■ TASK DETAILS ■
Repeat the listing below word for word, from the first line through the last.

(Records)
----------

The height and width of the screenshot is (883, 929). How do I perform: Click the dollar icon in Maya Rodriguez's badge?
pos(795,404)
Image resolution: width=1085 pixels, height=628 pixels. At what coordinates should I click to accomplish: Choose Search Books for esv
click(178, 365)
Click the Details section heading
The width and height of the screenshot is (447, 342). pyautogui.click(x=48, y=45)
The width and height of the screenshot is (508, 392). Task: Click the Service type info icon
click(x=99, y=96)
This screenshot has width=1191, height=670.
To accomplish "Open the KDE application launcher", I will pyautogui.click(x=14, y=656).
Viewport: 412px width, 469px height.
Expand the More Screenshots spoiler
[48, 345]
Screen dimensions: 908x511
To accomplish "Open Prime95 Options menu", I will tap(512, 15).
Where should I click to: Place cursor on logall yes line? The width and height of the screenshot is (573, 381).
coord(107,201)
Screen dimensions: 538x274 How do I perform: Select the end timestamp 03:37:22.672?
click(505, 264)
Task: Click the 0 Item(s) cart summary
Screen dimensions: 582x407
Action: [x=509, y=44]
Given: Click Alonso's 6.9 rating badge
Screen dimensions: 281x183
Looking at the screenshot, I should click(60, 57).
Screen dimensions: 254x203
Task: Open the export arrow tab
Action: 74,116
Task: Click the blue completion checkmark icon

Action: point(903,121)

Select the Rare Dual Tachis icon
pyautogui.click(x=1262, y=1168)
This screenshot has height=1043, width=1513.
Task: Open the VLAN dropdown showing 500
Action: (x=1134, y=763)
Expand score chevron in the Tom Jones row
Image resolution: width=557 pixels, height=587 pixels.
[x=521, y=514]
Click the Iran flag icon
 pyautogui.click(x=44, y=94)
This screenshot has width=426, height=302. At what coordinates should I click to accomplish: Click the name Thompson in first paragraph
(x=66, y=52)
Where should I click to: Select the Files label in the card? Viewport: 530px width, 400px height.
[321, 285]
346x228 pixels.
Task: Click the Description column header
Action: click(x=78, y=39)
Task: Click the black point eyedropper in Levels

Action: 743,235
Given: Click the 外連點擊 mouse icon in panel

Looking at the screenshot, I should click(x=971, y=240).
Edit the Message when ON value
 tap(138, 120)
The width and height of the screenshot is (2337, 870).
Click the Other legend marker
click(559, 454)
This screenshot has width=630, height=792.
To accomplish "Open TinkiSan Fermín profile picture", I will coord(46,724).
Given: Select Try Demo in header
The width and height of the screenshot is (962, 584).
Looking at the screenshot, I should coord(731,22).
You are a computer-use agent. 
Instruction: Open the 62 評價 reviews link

----------

■ THE RESPONSE ■
The height and width of the screenshot is (883, 929). How do I perform: Click the dollar icon in Maya Rodriguez's badge?
pos(795,404)
Image resolution: width=1085 pixels, height=628 pixels. At what coordinates should I click to accomplish: Choose Search Books for esv
click(178, 365)
Click the Details section heading
The width and height of the screenshot is (447, 342). pyautogui.click(x=48, y=45)
The width and height of the screenshot is (508, 392). Task: Click the Service type info icon
click(x=99, y=96)
This screenshot has width=1191, height=670.
To accomplish "Open the KDE application launcher", I will pyautogui.click(x=14, y=656).
Viewport: 412px width, 469px height.
Expand the More Screenshots spoiler
[48, 345]
Screen dimensions: 908x511
To accomplish "Open Prime95 Options menu", I will tap(512, 15).
Where should I click to: Place cursor on logall yes line? The width and height of the screenshot is (573, 381).
coord(107,201)
Screen dimensions: 538x274 How do I perform: Select the end timestamp 03:37:22.672?
click(505, 264)
Task: Click the 0 Item(s) cart summary
Screen dimensions: 582x407
Action: [x=509, y=44]
Given: Click Alonso's 6.9 rating badge
Screen dimensions: 281x183
Looking at the screenshot, I should click(60, 57).
Screen dimensions: 254x203
Task: Open the export arrow tab
Action: 74,116
Task: Click the blue completion checkmark icon

Action: point(903,121)

Select the Rare Dual Tachis icon
pyautogui.click(x=1262, y=1168)
This screenshot has height=1043, width=1513.
Task: Open the VLAN dropdown showing 500
Action: (x=1134, y=763)
Expand score chevron in the Tom Jones row
Image resolution: width=557 pixels, height=587 pixels.
[x=521, y=514]
Click the Iran flag icon
 pyautogui.click(x=44, y=94)
This screenshot has width=426, height=302. At what coordinates should I click to accomplish: Click the name Thompson in first paragraph
(x=66, y=52)
Where should I click to: Select the Files label in the card? Viewport: 530px width, 400px height.
[321, 285]
346x228 pixels.
Task: Click the Description column header
Action: click(x=78, y=39)
Task: Click the black point eyedropper in Levels

Action: 743,235
Given: Click the 外連點擊 mouse icon in panel

Looking at the screenshot, I should click(x=971, y=240).
Edit the Message when ON value
 tap(138, 120)
The width and height of the screenshot is (2337, 870).
Click the Other legend marker
click(559, 454)
This screenshot has width=630, height=792.
To accomplish "Open TinkiSan Fermín profile picture", I will coord(46,724).
Given: Select Try Demo in header
The width and height of the screenshot is (962, 584).
Looking at the screenshot, I should coord(731,22).
You are a computer-use agent. 
Instruction: Open the 62 評價 reviews link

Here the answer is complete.